*Exercise prompt*:
Which lines run from the one containing "[Rifle Paper Company] (523, 2086)" to the end of the entries below? Reproduce them exactly, both ends included.

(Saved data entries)
____

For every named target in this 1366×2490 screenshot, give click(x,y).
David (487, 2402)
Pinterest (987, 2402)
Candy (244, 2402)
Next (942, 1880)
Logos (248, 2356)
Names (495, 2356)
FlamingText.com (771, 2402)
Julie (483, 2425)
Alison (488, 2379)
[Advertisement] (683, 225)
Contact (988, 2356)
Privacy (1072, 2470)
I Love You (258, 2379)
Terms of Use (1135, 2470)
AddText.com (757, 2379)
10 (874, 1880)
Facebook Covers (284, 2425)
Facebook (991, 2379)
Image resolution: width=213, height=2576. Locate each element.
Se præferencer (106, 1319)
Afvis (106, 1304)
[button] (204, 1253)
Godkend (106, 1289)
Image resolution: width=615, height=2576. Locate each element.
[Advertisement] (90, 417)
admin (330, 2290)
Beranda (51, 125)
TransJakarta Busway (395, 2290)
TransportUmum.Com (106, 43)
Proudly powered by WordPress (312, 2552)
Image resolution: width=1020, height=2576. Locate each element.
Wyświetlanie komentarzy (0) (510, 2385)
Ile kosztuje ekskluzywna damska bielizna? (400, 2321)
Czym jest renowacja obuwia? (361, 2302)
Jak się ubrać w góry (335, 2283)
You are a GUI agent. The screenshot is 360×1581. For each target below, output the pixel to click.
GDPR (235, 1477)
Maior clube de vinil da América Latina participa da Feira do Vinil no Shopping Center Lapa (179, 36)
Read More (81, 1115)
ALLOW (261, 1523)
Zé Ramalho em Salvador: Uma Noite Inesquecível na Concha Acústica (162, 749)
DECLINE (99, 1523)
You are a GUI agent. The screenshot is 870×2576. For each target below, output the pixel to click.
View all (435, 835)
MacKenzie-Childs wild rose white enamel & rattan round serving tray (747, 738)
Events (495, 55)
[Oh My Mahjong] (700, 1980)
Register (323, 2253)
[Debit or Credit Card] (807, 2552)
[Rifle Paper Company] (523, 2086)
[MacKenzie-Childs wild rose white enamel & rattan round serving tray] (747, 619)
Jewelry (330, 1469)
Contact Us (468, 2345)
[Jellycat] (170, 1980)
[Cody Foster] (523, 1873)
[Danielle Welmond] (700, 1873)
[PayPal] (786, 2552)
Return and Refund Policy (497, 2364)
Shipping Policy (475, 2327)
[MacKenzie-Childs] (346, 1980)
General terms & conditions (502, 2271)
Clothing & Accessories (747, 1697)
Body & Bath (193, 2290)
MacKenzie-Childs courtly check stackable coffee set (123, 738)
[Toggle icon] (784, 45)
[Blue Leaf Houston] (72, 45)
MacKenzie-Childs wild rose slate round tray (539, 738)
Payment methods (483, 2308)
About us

____

*Expected answer*:
[Rifle Paper Company] (523, 2086)
[MacKenzie-Childs wild rose white enamel & rattan round serving tray] (747, 619)
Jewelry (330, 1469)
Contact Us (468, 2345)
[Jellycat] (170, 1980)
[Cody Foster] (523, 1873)
[Danielle Welmond] (700, 1873)
[PayPal] (786, 2552)
Return and Refund Policy (497, 2364)
Shipping Policy (475, 2327)
[MacKenzie-Childs] (346, 1980)
General terms & conditions (502, 2271)
Clothing & Accessories (747, 1697)
Body & Bath (193, 2290)
MacKenzie-Childs courtly check stackable coffee set (123, 738)
[Toggle icon] (784, 45)
[Blue Leaf Houston] (72, 45)
MacKenzie-Childs wild rose slate round tray (539, 738)
Payment methods (483, 2308)
About us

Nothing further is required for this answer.